:: TRECHO DO TEXTO ::
VIGIAR E PUNIR - texto de Michel Foucault



Via Isaias Edison Sidney: Para professores, o texto de Michel Foucault, do livro VIGIAR E PUNIR (a tradução é portuguesa). Contextualizo: Foucault está falando do treinamento militar (principalmente do famoso exército prussiano) e da rigorosa disciplina dos conventos, para mostrar como essas metodologias foram aplicadas a várias atividades e às escolas, defendidas por filósofos dos séculos XVII e XVIII. Eis o texto:

"[...]a escola-edifício deve ser um operador de adestramento. Pâris-Duverney concebeu uma máquina pedagógica na Escola Militar até nos pormenores ínfimos que impôs ao arquiteto Gabriel. Adestrar corpos vigorosos, imperativo de saúde; obter oficiais competentes, imperativo de qualificação; formar militares obedientes, imperativo político; prevenir a devassidão e a homossexualidade, imperativo de moralidade. Razão quádrupla para estabelecer separações estanques entre os indivíduos, mas também aberturas de vigilância contínua. O próprio edifício da Escola devia ser um aparelho de vigiar; os quartos estavam distribuídos ao longo de um corredor como uma série de pequenas celas; em intervalos regulares, havia um alojamento de oficial, de maneira a que «cada dezena de alunos tenha um oficial à direita e à esquerda»; os alunos ficam aí fechados durante toda a noite; e Pâris insistira para que fosse instalada uma janela «na parede de cada quarto do lado do corredor, desde a altura de apoio até a um ou dois pés do teto. Além do facto de a vista destas vitrinas ser agradável, ousamos dizer que é útil em muitos aspetos, já para não falar das razões de disciplina que podem determinar esta disposição»(3). Nas cantinas, ergueu-se «um estrado relativamente elevado para as mesas dos inspetores dos estudos, para que possam ver todas as mesas dos alunos das suas divisões durante as refeições»; instalaram-se latrinas com meias-portas, de modo a que o vigia responsável por essas instalações pudesse ver a cabeça e as pernas dos alunos, mas com separações laterais suficientemente elevadas «para que os alunos não se possam ver uns aos outros»(4). Escrúpulos infinitos da vigilância que a arquitetura repete em inúmeros dispositivos indecorosos. Só os consideraremos irrisórios se esquecermos o papel desta instrumentalização menor, mas sem falhas, na objetivação progressiva e na repartição cada vez mais subtil dos comportamentos individuais. As instituições disciplinares segregaram um maquinismo de controlo que funcionou como um microscópio do comportamento; as divisões ténues e analíticas por elas realizadas formaram, em redor dos homens, um aparelho de observação, de registo e de adestramento. Nestas máquinas de observar, como subdividir os olhares, como estabelecer relações e comunicações entre eles? Como fazer com que, da sua multiplicidade calculada, resulte um poder homogêneo e contínuo?

:: DADOS FORNECIDOS ::
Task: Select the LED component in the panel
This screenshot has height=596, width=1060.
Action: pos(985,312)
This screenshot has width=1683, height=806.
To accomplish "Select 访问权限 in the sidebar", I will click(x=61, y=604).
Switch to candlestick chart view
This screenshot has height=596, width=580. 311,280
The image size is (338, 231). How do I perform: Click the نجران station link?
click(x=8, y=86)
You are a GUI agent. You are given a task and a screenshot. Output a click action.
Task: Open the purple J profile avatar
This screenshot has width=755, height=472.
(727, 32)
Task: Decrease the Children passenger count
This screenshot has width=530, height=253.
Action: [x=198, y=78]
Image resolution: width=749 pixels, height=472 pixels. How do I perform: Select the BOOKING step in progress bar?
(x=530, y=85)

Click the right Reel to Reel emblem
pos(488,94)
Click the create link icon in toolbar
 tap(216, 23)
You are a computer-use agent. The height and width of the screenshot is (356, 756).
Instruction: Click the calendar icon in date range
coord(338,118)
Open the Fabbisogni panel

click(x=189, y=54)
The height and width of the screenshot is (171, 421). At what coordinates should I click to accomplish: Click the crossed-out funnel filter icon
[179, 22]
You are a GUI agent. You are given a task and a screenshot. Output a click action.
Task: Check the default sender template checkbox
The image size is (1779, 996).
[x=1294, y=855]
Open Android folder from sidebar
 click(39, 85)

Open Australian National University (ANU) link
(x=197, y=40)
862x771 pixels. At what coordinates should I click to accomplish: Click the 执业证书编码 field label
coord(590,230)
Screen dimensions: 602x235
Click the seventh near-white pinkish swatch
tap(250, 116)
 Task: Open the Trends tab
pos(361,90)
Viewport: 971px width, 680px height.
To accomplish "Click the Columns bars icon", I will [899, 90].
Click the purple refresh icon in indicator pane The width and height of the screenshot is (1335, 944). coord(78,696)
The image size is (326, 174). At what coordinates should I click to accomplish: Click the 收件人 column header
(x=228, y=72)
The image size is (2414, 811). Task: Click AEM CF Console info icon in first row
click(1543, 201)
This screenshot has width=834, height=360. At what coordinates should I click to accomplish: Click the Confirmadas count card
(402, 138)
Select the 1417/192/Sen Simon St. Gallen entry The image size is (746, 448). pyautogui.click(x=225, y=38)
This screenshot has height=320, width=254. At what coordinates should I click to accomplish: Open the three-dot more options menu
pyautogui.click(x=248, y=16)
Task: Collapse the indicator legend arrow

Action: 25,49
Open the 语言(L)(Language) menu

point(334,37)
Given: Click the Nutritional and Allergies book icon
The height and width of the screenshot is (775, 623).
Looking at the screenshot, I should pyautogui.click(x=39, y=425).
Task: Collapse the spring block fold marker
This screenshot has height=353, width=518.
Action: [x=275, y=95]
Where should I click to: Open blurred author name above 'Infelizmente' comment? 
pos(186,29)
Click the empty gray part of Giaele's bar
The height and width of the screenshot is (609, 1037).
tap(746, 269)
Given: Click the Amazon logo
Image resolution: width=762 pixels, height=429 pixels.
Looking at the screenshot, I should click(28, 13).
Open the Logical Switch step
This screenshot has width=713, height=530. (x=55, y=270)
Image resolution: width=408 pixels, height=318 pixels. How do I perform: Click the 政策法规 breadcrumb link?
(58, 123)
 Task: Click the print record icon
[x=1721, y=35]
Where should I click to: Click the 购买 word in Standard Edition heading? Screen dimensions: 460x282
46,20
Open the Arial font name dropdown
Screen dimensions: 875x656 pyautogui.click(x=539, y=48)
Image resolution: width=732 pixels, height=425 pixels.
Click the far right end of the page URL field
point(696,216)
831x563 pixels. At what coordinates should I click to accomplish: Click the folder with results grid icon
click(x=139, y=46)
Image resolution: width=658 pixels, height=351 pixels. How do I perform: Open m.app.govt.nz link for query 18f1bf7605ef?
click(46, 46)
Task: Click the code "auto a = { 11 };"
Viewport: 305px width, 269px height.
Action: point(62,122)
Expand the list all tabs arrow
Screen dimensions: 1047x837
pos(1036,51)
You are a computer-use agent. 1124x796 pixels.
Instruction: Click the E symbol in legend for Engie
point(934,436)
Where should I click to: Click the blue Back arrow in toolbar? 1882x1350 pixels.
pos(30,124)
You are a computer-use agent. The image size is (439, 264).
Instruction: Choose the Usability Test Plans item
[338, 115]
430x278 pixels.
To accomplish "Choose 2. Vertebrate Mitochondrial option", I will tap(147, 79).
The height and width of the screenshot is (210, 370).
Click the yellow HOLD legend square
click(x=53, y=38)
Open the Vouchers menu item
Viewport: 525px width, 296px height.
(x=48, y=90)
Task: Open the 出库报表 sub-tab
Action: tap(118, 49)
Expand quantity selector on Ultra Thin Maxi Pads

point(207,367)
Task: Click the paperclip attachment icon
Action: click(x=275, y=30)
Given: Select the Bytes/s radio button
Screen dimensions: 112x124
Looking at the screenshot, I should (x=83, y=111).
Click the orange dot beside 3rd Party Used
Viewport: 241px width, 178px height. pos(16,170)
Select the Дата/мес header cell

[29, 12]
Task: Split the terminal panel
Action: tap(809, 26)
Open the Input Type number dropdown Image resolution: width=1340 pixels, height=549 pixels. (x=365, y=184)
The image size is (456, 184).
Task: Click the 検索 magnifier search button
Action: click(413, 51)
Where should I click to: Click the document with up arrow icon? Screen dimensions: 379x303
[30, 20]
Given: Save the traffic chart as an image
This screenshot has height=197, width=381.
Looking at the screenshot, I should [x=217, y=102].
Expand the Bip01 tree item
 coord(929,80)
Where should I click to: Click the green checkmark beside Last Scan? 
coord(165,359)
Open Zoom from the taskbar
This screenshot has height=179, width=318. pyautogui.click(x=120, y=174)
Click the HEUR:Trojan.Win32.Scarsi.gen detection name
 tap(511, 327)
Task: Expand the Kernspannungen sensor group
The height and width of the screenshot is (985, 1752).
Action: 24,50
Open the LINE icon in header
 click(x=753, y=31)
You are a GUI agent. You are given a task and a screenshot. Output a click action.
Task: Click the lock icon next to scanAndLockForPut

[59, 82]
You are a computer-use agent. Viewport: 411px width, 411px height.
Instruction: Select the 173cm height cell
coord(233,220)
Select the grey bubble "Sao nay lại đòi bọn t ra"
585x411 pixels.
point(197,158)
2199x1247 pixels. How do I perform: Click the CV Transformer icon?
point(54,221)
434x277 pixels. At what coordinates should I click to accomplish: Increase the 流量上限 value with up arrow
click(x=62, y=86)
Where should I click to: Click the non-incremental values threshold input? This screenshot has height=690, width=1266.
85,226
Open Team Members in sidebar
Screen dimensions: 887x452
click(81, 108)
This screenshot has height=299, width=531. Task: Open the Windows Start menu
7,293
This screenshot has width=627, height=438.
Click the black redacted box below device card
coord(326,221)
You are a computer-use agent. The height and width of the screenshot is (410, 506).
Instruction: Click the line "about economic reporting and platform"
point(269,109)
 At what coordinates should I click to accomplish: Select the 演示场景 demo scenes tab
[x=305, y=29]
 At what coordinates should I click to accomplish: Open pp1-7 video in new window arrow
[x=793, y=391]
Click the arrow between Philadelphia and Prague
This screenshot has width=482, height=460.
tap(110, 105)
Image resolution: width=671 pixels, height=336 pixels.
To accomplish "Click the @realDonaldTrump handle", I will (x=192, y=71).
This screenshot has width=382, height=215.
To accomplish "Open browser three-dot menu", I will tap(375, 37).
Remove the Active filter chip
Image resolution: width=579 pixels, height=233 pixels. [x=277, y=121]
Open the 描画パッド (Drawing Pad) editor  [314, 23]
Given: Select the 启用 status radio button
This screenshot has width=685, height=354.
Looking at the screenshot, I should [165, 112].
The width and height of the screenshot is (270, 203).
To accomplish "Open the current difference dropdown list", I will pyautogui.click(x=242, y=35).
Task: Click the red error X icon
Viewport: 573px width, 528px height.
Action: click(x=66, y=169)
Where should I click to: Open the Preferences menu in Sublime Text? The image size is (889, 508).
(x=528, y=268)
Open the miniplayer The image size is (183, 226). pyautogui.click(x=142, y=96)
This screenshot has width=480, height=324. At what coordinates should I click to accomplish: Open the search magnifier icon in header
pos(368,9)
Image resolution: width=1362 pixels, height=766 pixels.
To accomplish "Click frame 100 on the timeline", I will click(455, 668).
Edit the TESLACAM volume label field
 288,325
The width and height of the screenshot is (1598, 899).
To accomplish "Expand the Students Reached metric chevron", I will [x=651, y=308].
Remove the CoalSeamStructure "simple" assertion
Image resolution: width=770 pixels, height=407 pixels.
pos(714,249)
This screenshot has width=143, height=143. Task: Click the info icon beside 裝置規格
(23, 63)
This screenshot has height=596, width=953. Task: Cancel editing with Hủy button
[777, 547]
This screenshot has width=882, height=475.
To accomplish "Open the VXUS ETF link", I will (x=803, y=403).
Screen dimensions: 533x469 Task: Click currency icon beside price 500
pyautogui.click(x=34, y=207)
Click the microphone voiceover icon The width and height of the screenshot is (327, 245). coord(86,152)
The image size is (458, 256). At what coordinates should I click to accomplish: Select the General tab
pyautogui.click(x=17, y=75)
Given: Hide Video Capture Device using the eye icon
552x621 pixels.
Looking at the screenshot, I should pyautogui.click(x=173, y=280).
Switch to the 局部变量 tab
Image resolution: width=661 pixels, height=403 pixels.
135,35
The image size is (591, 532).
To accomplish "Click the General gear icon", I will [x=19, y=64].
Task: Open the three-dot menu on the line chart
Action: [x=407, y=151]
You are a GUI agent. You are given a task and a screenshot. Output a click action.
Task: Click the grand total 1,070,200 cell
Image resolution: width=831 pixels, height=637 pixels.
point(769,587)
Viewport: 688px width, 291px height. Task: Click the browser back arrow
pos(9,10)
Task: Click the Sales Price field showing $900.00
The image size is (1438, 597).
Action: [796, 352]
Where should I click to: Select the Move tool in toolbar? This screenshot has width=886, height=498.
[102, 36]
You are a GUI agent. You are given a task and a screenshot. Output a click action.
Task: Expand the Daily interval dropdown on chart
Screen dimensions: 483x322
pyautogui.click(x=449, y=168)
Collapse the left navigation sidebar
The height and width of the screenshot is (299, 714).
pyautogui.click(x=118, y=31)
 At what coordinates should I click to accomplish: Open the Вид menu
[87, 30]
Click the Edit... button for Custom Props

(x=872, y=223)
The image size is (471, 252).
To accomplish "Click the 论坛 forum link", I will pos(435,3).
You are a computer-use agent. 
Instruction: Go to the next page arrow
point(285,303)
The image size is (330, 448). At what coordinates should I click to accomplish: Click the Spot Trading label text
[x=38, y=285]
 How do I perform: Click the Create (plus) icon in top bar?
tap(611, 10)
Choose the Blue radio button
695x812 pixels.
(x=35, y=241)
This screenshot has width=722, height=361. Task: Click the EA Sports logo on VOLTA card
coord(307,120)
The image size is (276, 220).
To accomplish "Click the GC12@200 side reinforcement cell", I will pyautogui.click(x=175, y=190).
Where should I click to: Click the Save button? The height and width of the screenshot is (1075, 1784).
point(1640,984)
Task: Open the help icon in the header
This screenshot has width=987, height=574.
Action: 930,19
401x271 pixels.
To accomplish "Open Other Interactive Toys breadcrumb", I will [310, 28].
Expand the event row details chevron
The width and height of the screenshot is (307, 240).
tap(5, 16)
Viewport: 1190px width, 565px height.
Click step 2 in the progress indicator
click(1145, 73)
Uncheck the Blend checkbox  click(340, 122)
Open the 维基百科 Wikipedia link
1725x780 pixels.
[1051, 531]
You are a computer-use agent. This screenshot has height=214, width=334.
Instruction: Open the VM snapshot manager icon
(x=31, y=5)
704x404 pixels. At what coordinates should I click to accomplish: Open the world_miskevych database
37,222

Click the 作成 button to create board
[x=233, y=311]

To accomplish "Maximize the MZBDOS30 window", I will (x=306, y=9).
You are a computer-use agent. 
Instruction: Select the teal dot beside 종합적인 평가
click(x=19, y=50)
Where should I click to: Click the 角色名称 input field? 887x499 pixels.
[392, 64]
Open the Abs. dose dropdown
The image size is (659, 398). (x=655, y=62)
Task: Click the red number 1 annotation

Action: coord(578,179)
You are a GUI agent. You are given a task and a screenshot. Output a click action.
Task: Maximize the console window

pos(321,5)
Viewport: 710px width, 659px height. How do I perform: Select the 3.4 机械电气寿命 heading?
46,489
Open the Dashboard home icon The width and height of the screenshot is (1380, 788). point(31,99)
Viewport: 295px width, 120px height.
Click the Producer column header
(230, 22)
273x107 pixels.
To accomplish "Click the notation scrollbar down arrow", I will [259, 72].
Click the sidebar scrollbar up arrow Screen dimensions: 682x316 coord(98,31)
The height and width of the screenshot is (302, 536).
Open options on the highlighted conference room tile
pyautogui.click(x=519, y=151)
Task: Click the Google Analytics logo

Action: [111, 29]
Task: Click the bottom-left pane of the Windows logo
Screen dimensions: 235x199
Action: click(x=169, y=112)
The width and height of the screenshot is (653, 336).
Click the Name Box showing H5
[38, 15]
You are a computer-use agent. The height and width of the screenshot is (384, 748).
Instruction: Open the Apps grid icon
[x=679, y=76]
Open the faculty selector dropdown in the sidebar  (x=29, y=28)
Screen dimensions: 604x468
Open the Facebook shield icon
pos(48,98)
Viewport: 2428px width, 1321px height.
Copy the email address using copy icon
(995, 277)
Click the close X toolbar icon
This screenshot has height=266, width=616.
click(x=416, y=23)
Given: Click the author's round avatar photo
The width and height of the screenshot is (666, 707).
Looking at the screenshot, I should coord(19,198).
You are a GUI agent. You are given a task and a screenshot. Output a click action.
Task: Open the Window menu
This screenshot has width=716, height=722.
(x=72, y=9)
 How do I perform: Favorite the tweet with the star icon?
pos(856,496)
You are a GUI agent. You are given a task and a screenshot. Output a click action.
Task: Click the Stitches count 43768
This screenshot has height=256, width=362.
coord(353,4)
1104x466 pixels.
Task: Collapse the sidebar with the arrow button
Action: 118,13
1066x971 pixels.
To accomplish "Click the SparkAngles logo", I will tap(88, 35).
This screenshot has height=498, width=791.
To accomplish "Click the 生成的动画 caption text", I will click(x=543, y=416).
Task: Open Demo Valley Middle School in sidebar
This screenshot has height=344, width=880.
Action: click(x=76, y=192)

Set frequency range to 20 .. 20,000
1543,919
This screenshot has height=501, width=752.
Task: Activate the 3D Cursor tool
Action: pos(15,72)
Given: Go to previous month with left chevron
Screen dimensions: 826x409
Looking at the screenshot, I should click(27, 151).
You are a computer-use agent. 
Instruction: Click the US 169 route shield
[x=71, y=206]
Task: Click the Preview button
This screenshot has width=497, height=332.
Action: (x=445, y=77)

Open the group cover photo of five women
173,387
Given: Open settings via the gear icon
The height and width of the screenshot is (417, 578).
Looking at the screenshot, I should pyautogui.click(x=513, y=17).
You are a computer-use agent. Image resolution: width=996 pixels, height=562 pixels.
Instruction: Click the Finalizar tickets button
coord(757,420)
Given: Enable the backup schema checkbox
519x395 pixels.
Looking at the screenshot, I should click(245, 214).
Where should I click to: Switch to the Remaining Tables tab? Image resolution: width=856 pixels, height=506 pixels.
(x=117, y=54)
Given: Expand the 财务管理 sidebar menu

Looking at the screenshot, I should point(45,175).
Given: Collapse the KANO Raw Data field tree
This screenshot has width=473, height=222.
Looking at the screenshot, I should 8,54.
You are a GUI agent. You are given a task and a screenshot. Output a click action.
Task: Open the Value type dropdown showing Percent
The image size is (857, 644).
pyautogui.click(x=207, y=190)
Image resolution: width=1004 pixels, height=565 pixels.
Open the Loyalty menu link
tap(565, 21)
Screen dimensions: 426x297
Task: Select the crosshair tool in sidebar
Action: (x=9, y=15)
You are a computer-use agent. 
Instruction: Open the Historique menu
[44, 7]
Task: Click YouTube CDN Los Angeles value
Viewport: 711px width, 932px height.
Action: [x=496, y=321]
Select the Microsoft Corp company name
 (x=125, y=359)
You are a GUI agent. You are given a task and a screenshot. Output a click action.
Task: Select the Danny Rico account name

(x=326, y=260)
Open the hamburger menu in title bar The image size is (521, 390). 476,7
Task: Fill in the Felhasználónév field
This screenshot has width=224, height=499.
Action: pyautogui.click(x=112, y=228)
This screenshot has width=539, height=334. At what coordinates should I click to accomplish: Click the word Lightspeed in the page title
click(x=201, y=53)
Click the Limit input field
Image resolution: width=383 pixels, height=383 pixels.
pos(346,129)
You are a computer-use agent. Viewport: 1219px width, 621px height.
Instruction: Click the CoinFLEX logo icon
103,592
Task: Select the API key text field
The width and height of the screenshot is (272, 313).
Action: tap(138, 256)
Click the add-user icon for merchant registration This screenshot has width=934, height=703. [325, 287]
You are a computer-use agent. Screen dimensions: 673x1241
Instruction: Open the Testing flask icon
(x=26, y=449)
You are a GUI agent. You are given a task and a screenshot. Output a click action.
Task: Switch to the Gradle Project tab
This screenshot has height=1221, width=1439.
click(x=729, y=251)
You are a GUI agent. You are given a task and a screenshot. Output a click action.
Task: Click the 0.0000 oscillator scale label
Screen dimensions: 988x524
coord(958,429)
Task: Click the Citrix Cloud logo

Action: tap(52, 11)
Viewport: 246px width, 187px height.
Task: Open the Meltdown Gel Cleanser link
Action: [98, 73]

:: EXERCÍCIO RÁPIDO ::
As afirmações a seguir estão de acordo com o trecho sobre a Escola Militar? Responda sim ou não a cada uma e cite literalmente as palavras do trecho que decidem a resposta.
1. Os quartos da Escola ficavam dispostos ao longo de um corredor.
2. As latrinas tinham portas inteiras, para que o vigia não visse os alunos.
3. Cada grupo de dez alunos tinha um oficial de cada lado.
Os registros são material à parte e não se relacionam com o trecho sobre a Escola Militar.

:: RESULTADO DA TAREFA ::
1. Sim: "os quartos estavam distribuídos ao longo de um corredor como uma série de pequenas celas"
2. Não: "instalaram-se latrinas com meias-portas, de modo a que o vigia responsável por essas instalações pudesse ver a cabeça e as pernas dos alunos"
3. Sim: "cada dezena de alunos tenha um oficial à direita e à esquerda"